The purpose of this week’s blog post is to give a few opinions but also, hopefully, to get some feedback, dialog, and comments. Ever since I started my career in sales and sales management, I’ve been exposed to various sales spiffs, contests, and awards from the companies where I’ve worked. Some have been inconsequential, and others have had a pretty hefty monetary value. My question this week is, “Do sales spiffs, contests, and awards really make an impact in inspiring sales teams to achieve and exceed their sales goals?”
Let’s take a look at each of these:
- Sales Spiffs
- Sales Contests
- Sales Awards.
A spiff is defined as, “paid by an employer directly to a salesperson for selling a specific product.” Sometimes, I’ve seen sales organizations present spiff opportunities at the beginning of the year to their sales team. Most of the time, in my experience, spiffs are a somewhat REACTIVE tactic that are instituted if sales are down…either with a specific product or overall. In my roles as both an individual contributor and as a sales manager, I’ve always been bothered by the spiff. I always perceived a spiff as senior management believing that the sales team really wasn’t doing their best to sell the company’s products…maybe a belief that the team was holding back in some way. Or, that one of the products was so undesirable that we had to pay people extra to try and sell it.
I’ve always been compensated with a salary/commission combined plan. The percentage has differed depending on the job but mostly it has been a 50/50 comp plan. The salespeople that I’ve worked with, or managed, would never ‘take the foot of the gas’ because half of their comp was dependent on sales. It seemed like an almost backhanded implication that we, as the sales team, weren’t doing our job.
And, I really can’t think of too many instances where there were dramatic increases in revenue because of the spiffs. As you can tell, I’m not a fan of these spiff programs.
Sales contests are implemented to reward salespeople for both individual and team goals. I’ve seen contests based on sales for a particular product and also the most aggregate sales during a particular time period. Contests can be a positive particularly when applied to boost sales efforts for particular teams. Even contests among individuals can be effective if they are set up as a healthy competition. Sometimes, the contest can be particularly effective as a motivational tool to showcase how other team members are doing relative to the overall team.
The most effective contests achieve the goal of increased sales and the side benefit is a more cohesive sales team.
I like sales awards more than spiffs and contests because they reward effort and are not an assumption by senior management that the sales team needs extra compensation to do their jobs. Sales awards don’t cause negativity or disunity among the sales teams. My experience has been that the entire team is excited for the various award winners. Salespeople don’t do their jobs to win awards, but it is always very gratifying to be recognized after a productive year’s effort.

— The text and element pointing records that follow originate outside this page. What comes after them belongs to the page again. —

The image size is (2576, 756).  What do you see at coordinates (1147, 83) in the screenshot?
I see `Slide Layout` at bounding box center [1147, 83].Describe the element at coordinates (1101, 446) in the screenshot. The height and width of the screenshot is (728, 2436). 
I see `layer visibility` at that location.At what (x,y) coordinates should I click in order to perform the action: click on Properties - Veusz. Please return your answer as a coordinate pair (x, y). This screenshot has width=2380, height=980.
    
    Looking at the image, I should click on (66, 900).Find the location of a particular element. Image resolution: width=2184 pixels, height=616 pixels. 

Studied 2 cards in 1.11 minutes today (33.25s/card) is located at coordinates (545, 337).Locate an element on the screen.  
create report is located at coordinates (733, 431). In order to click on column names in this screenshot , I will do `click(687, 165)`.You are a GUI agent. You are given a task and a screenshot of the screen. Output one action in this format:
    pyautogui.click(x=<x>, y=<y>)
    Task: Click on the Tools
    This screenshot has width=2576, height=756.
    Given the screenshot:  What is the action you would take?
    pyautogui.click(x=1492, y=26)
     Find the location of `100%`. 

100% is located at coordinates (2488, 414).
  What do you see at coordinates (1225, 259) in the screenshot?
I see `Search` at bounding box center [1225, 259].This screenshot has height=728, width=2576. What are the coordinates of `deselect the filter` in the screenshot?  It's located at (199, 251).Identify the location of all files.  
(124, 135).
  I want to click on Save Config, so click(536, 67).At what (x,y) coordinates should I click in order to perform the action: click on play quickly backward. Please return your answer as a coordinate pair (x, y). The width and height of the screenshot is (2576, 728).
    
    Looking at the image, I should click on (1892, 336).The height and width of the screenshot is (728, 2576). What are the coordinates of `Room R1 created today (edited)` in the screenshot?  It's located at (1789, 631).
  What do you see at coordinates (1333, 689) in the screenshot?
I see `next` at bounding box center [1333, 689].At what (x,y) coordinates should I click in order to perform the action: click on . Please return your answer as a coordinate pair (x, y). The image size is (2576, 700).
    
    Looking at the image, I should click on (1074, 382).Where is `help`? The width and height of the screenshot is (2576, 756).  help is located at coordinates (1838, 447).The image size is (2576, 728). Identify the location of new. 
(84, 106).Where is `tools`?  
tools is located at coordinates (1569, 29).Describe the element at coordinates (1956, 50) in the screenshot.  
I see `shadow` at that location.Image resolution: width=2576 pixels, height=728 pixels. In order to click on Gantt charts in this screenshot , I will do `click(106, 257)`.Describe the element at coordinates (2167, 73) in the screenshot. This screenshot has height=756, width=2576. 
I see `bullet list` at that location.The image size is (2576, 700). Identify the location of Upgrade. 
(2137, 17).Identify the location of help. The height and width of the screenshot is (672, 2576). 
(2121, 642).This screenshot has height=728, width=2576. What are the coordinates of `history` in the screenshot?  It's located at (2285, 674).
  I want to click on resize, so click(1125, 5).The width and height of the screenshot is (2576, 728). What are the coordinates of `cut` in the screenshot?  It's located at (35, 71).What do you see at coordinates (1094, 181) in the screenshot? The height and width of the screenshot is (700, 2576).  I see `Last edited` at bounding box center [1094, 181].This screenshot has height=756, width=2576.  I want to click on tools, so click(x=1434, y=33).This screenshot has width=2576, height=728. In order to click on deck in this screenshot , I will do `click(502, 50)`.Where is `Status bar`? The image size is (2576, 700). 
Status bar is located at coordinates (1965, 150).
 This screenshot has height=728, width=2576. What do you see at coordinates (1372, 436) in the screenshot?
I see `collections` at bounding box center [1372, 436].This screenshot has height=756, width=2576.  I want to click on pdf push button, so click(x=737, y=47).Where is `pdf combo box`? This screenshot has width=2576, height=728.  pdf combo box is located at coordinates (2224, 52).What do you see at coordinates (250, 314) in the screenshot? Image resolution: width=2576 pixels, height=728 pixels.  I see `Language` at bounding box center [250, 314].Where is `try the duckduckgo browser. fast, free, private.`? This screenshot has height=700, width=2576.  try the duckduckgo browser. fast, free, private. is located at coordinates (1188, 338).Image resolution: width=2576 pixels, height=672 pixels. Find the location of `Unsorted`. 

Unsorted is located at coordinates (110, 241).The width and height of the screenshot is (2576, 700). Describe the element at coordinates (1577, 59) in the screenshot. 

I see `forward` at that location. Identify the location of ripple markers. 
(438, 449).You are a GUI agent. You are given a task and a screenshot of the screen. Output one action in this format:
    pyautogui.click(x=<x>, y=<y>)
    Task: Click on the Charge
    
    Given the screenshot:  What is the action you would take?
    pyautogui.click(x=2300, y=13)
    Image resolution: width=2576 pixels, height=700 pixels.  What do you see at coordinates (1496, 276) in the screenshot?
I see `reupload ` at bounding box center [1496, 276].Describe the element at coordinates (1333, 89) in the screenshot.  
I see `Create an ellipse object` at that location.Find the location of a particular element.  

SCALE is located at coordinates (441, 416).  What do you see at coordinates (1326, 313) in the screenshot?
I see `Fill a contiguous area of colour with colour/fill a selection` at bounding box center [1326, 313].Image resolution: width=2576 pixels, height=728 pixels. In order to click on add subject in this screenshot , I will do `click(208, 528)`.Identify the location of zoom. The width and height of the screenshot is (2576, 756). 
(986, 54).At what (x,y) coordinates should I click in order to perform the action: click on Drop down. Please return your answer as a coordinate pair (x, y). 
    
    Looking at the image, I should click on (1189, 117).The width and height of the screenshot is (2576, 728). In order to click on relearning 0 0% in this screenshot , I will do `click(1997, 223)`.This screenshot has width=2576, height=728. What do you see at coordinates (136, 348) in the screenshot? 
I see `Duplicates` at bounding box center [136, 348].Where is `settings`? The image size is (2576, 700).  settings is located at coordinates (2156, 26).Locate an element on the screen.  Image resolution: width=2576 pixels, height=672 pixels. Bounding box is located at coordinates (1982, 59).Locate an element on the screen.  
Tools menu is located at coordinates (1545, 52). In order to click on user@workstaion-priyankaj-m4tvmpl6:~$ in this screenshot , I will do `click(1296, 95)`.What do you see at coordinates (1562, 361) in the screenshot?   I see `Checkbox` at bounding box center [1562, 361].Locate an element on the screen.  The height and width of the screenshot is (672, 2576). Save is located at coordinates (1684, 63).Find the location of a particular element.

I am a fan of having many types of awards…from Salesperson of the Year to Most Inspirational to Leader of the Year. It’s great to be in the audience to watch the winners go up on stage to receive their awards. Most awards come with some kind of monetary value or a trip.
Sales contests and awards, done correctly, can be very motivational for the sales team. They can provide transparency about the progress of the team’s sales efforts and can also reward successful sellers. Year-end awards are also welcomed by the sales team…even if they are not consciously working throughout the year to achieve those rewards. Awards can be springboards to greater career success at an individual’s company or, in some cases, if they change jobs to another company. I’m not a big fan of spiffs because I believe they are reactive tactics and, in my experience, don’t lead to much sales success. Having said all of this, I’d love to hear opinions from fellow sales professionals.